SUPPLIED DATA:
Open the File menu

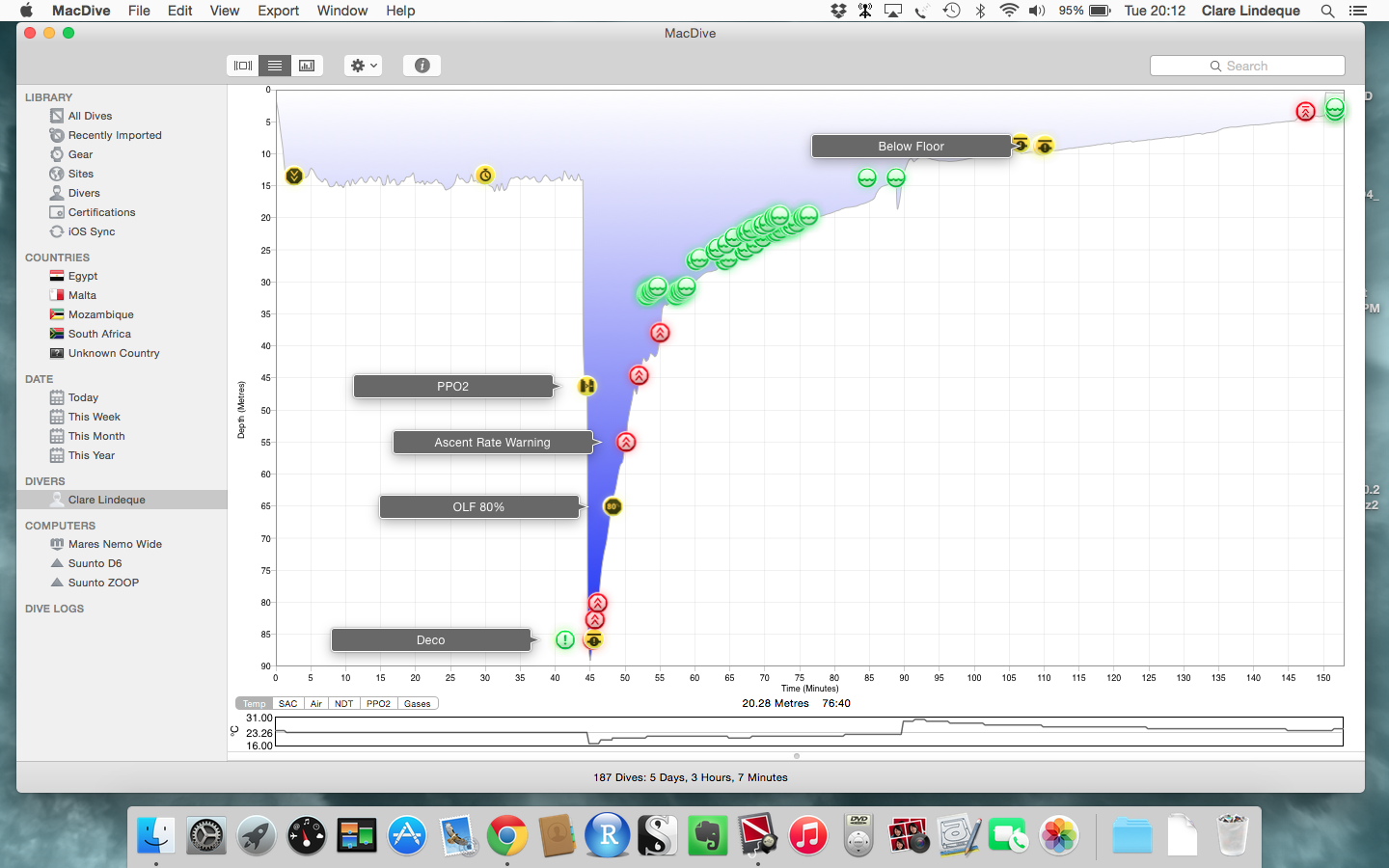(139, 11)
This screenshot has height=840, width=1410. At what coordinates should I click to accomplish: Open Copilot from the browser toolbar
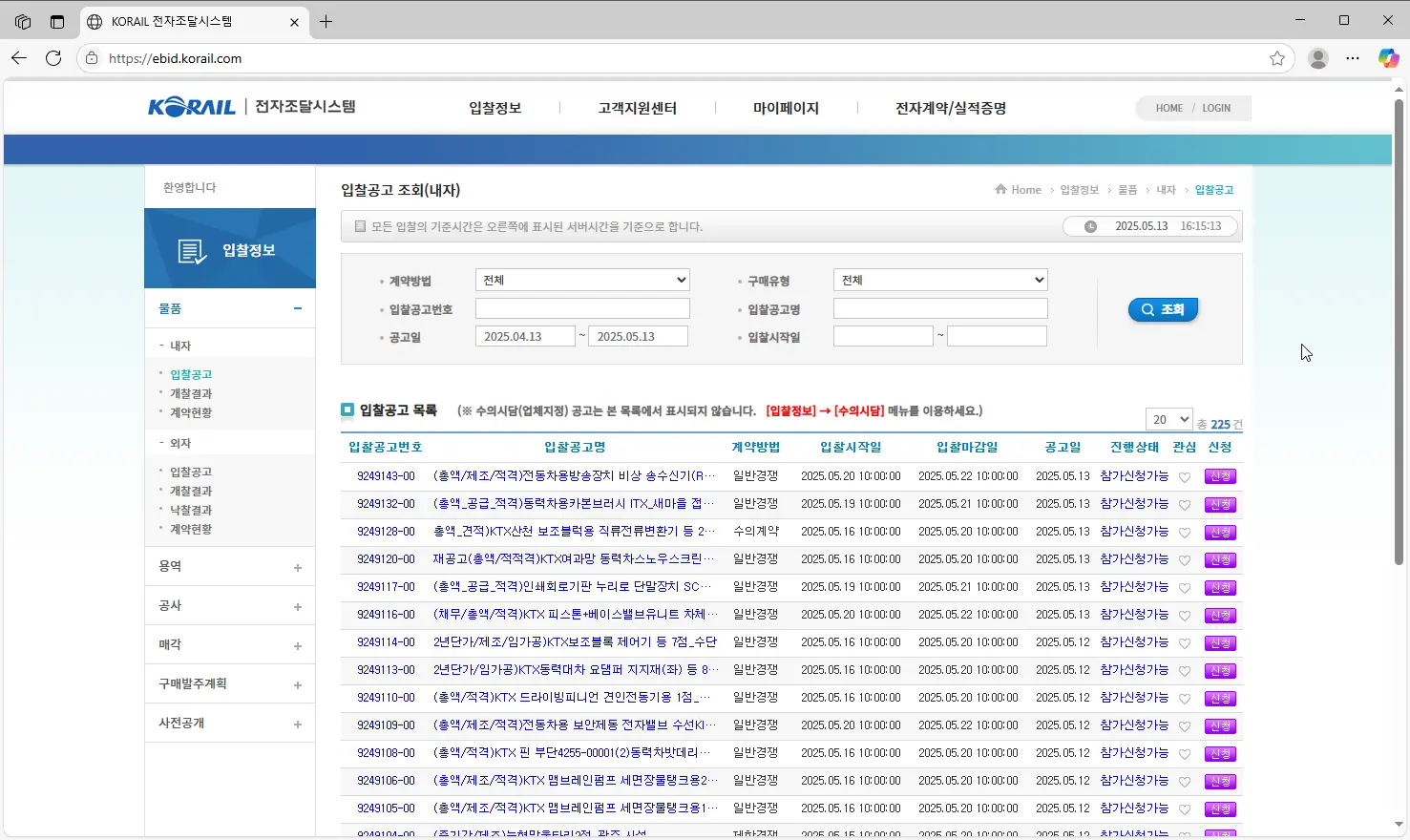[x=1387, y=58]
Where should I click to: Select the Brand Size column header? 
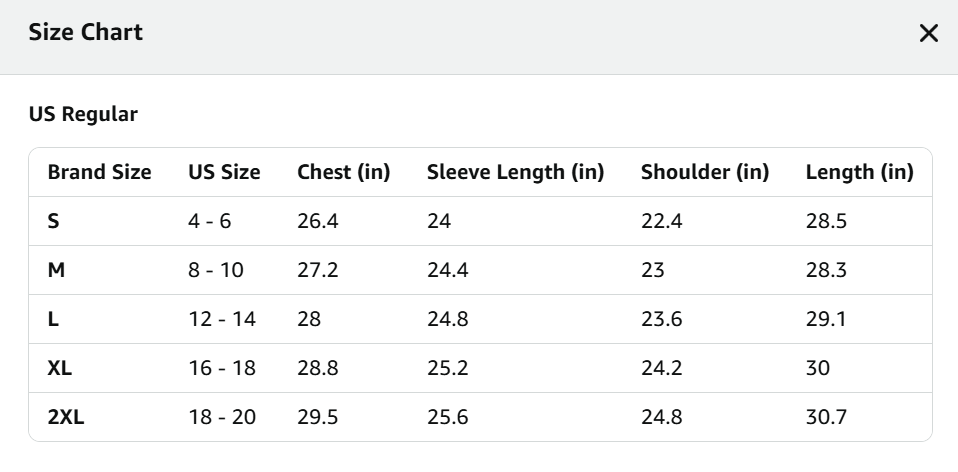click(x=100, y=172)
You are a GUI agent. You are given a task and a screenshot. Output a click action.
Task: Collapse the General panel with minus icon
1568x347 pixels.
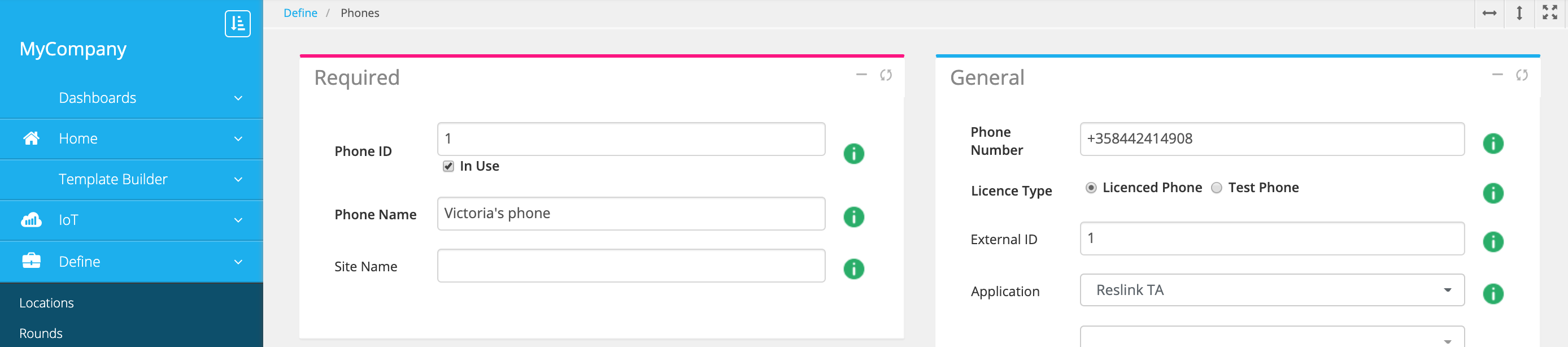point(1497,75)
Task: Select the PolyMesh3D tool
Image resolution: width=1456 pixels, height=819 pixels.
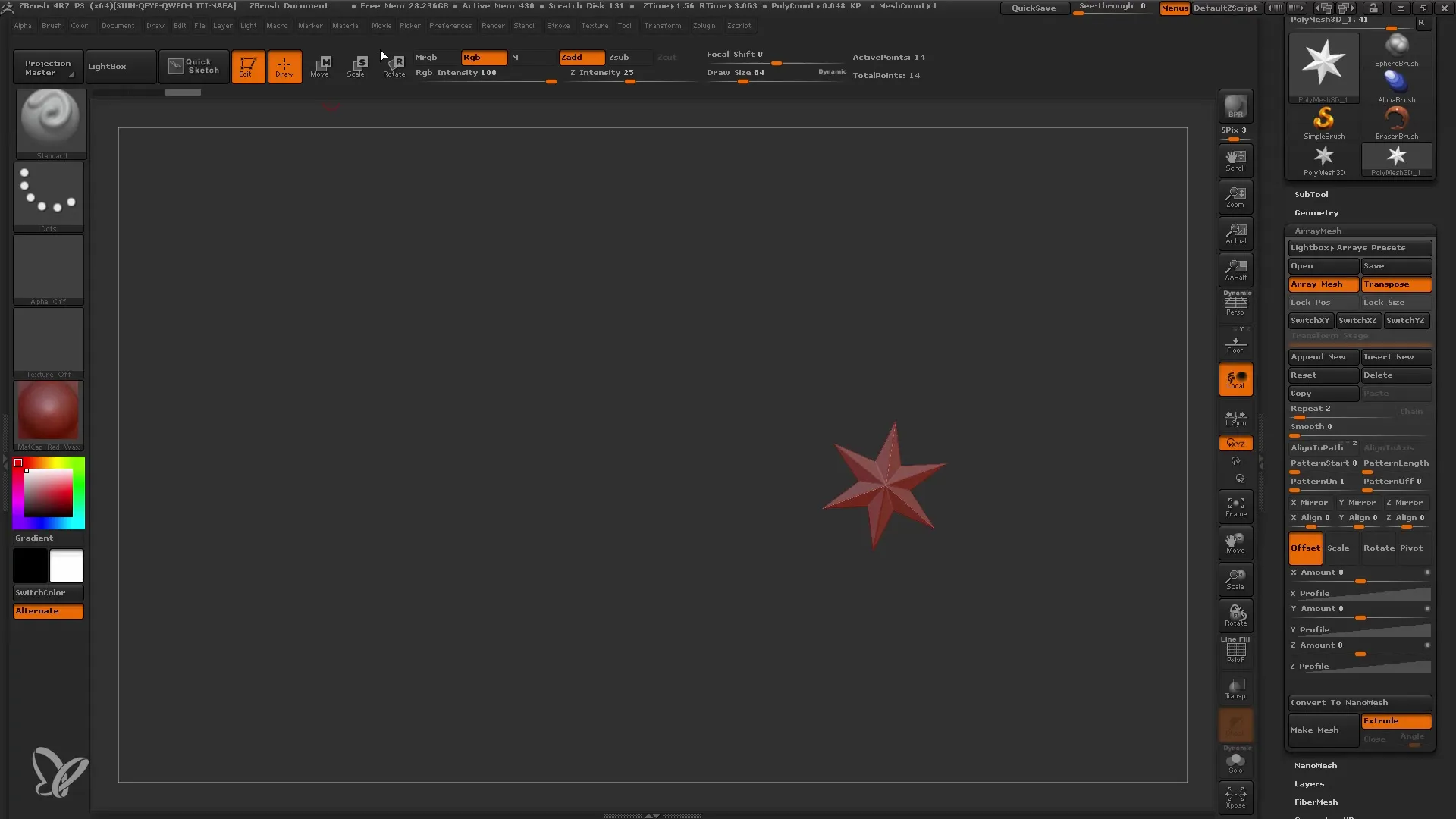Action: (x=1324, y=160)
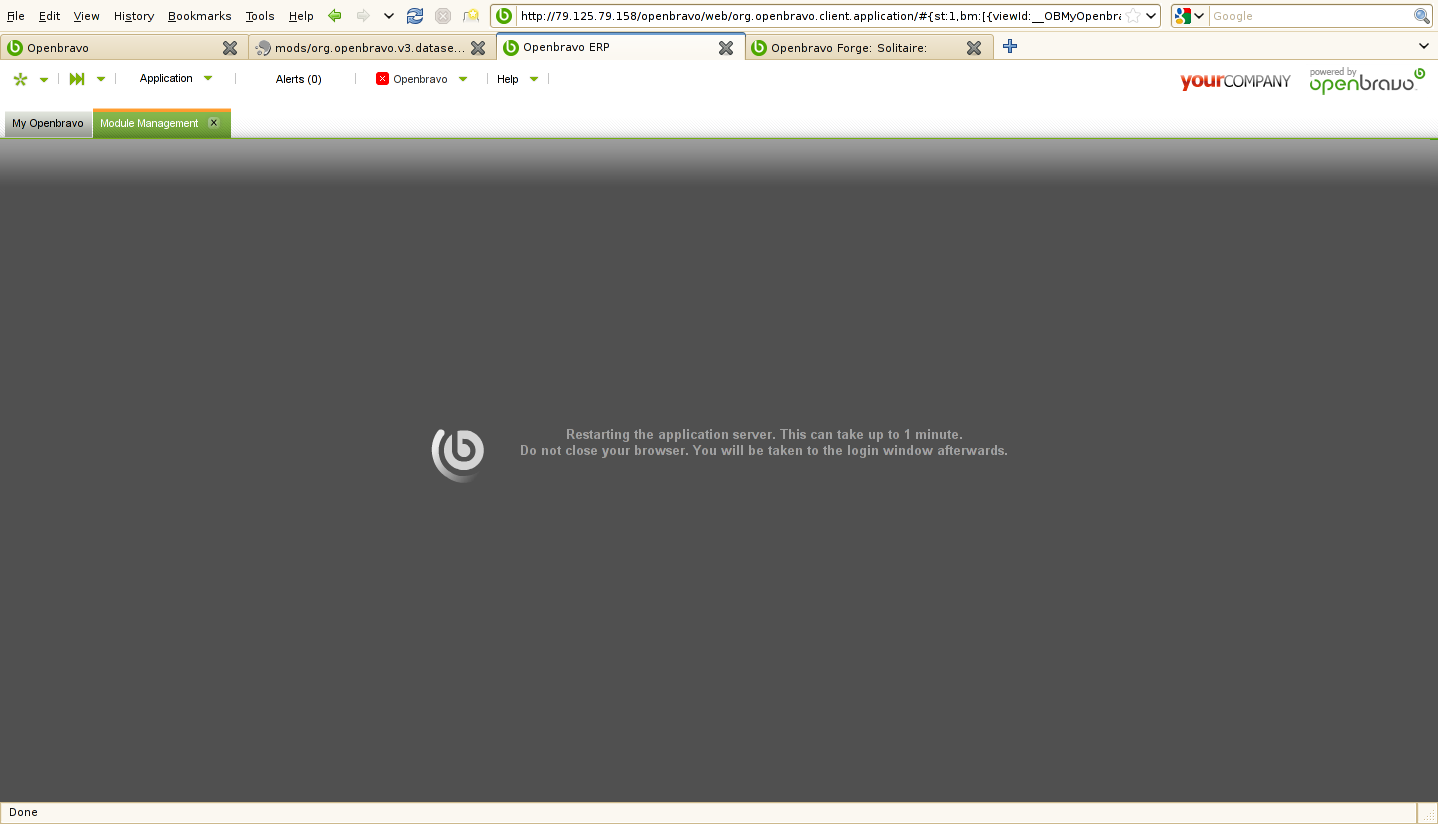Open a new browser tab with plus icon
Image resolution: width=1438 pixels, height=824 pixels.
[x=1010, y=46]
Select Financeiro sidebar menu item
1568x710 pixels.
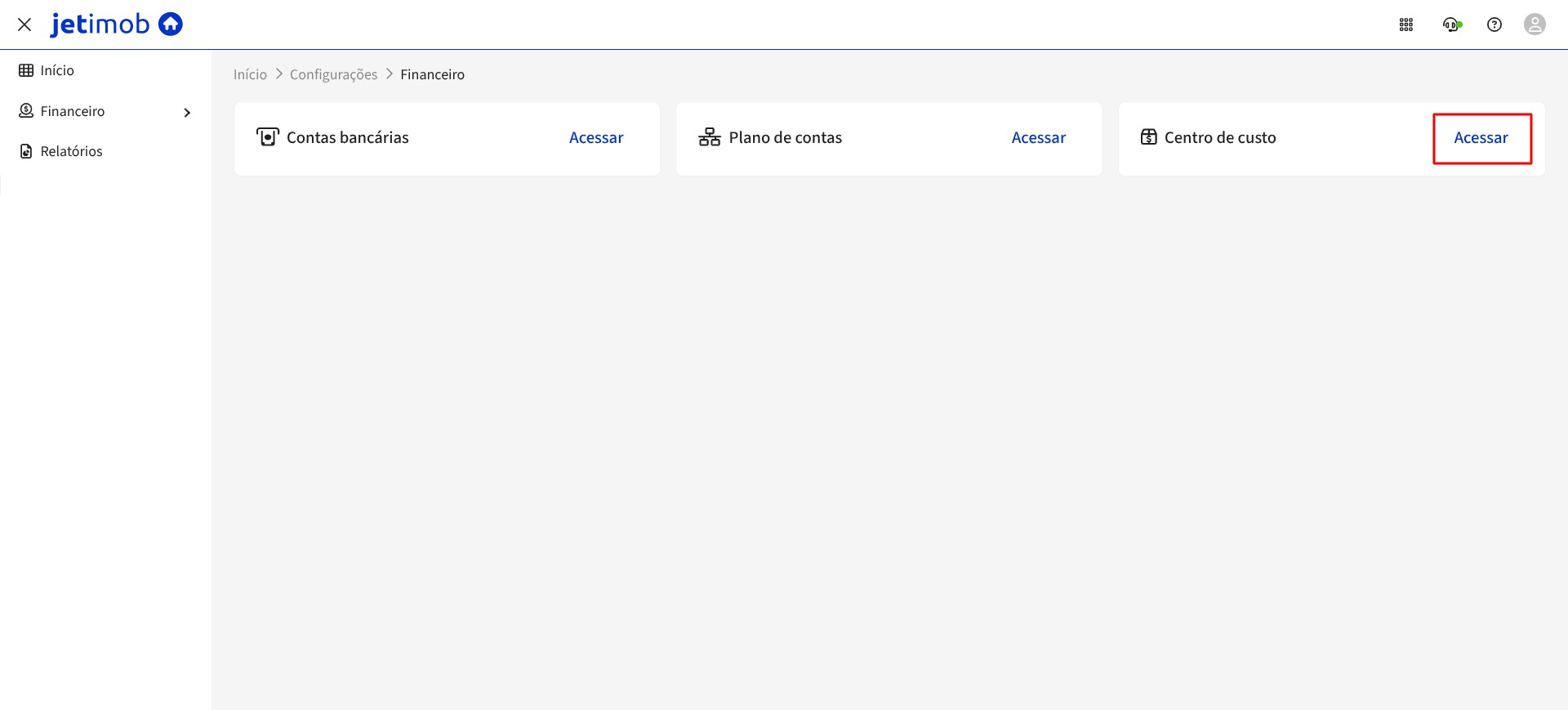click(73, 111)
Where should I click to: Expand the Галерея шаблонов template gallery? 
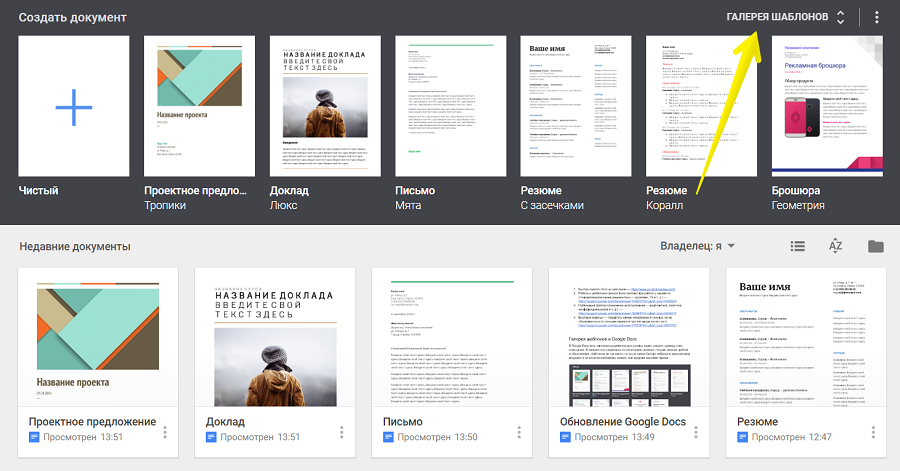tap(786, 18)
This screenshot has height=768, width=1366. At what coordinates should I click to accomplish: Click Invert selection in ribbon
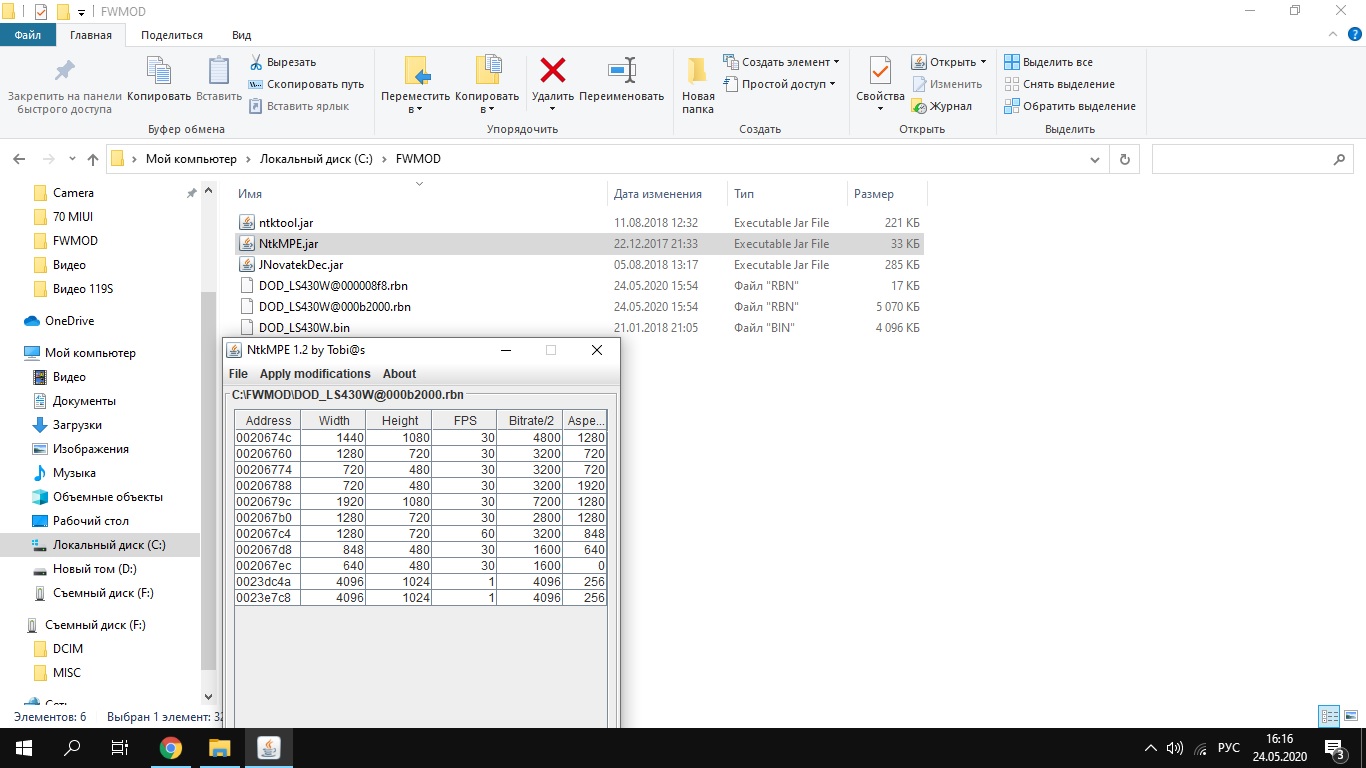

ASSIGNMENT:
Word for word, quote the lines above. Omit the pictures.

RESULT OF THIS TASK:
Open the File menu

(139, 11)
This screenshot has height=840, width=1410. At what coordinates should I click to accomplish: Open Copilot from the browser toolbar
[x=1387, y=58]
Where should I click to: Select the Brand Size column header? 
click(x=100, y=172)
You are a GUI agent. You are given a task and a screenshot. Output a click action.
Task: Collapse the General panel with minus icon
1568x347 pixels.
point(1497,75)
Task: Select the PolyMesh3D tool
Image resolution: width=1456 pixels, height=819 pixels.
Action: (x=1324, y=160)
Open a new browser tab with plus icon
Image resolution: width=1438 pixels, height=824 pixels.
[x=1010, y=46]
Select Financeiro sidebar menu item
1568x710 pixels.
click(73, 111)
Where should I click to: Expand the Галерея шаблонов template gallery? 
tap(786, 18)
This screenshot has height=768, width=1366. At what coordinates should I click to accomplish: Click Invert selection in ribbon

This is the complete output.